Одна фраза, произнесенная холодным равнодушным голосом, звучала в Алькиной голове особенно часто – «приговаривается к покиданию Мира Уровней через дематериализацию».
Дема-те-ри-а…
Какое сложное слово – что это? Это значит, что Альку разберут на части? Перед смертью разложат на молекулы, атомы, распылят? Зачем? Не проще ли пристрелить…
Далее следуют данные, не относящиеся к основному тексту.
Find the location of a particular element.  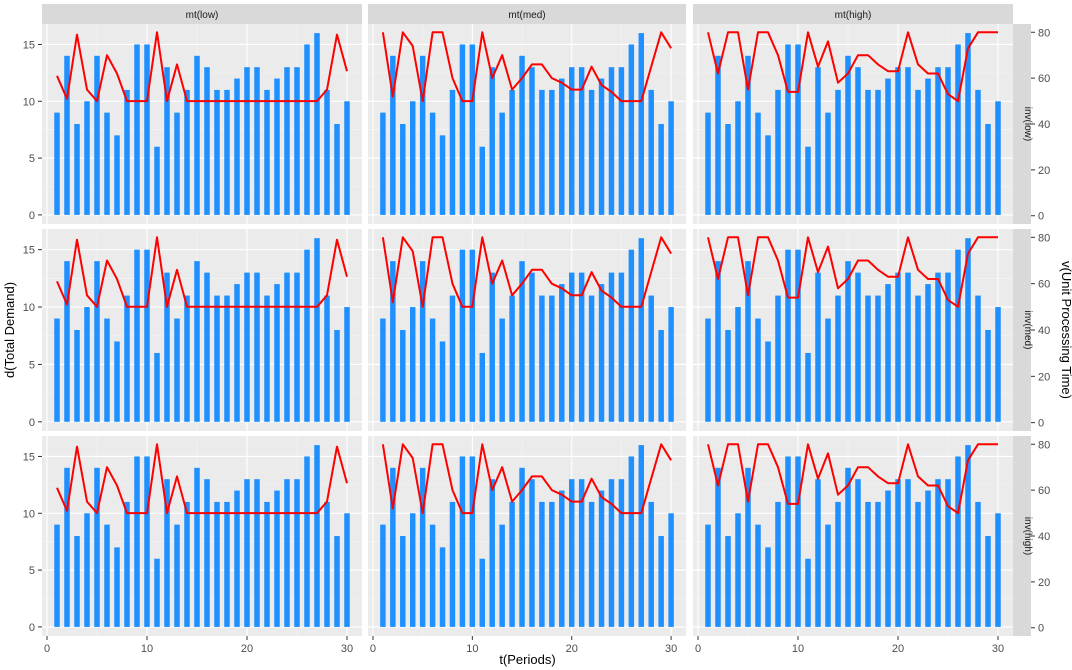

panel: 0 5 10 15 is located at coordinates (192, 124).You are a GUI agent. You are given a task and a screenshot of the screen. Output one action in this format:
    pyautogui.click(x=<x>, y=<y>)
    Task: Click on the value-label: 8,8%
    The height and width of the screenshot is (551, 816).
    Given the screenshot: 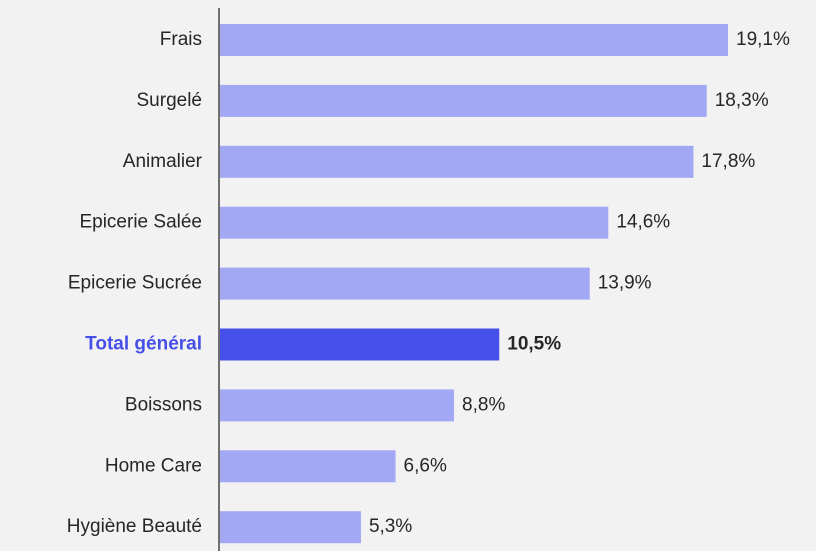 What is the action you would take?
    pyautogui.click(x=484, y=404)
    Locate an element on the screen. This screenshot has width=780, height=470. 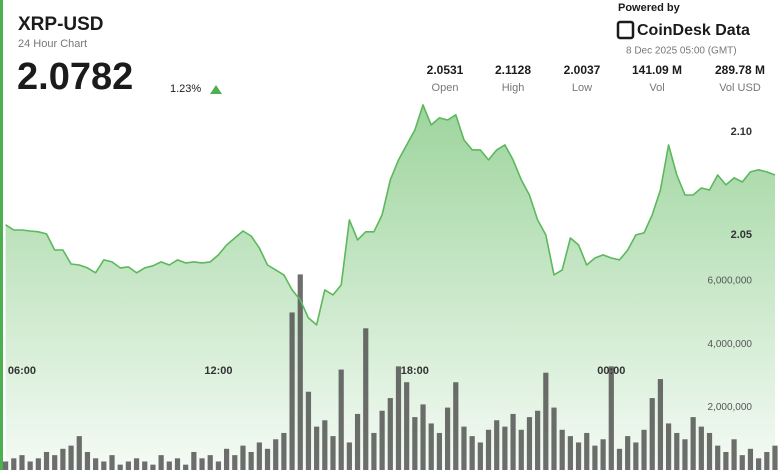
date: 8 Dec 2025 05:00 (GMT) is located at coordinates (682, 52). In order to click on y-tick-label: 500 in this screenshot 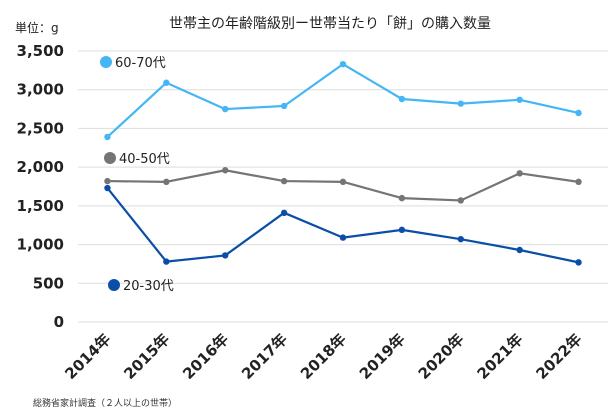, I will do `click(48, 283)`. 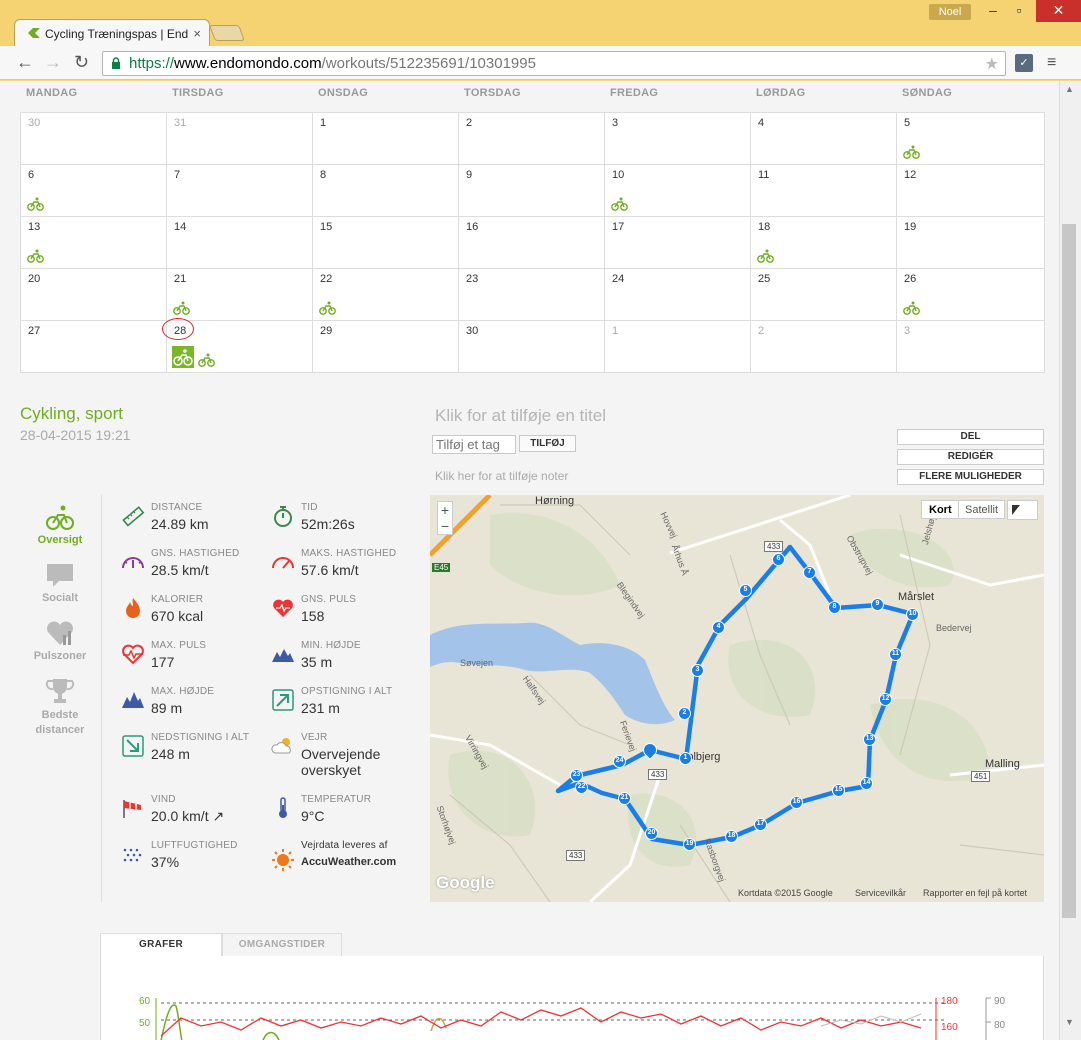 I want to click on map-type-satellite-button: Satellit, so click(x=982, y=510).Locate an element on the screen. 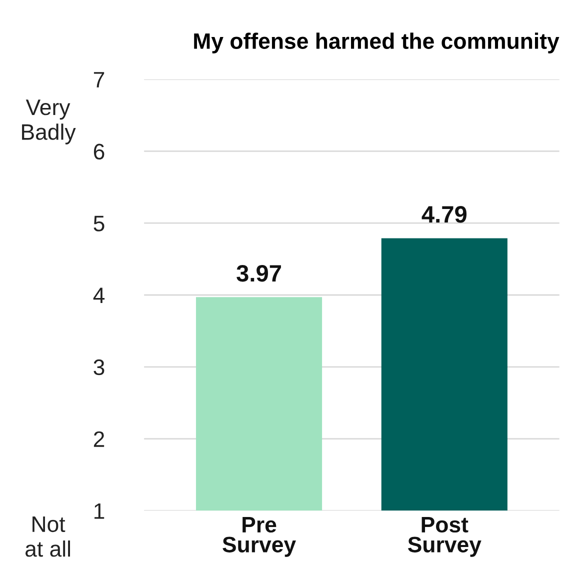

Ее трясло. Она спала. Иногда, кажется, бредила – не потому что спятила, потому что боялась. Смерти. Чтобы вытолкнуть обратно в Равнины, ее должны будут убить. Когда, скоро? Какой метод используют? Сколько ждать? Может, ее посадят в страшное кресло, привяжут к нему, а по проводам пустят электрический ток? Может, повесят? Как тут принято казнить преступников?
А ведь она не преступник, она сделала по тому коридору только несколько шагов, она вообще…
Да есть ли теперь разница?
Проблема даже не смерти «теперь», а той, которая случится сразу после – настоящей. Как долго она продержится на Равнинах без оружия? Сумеет ли выйти к границе? Навряд ли. И вот тогда мать потеряет дочь по-настоящему, уже навсегда.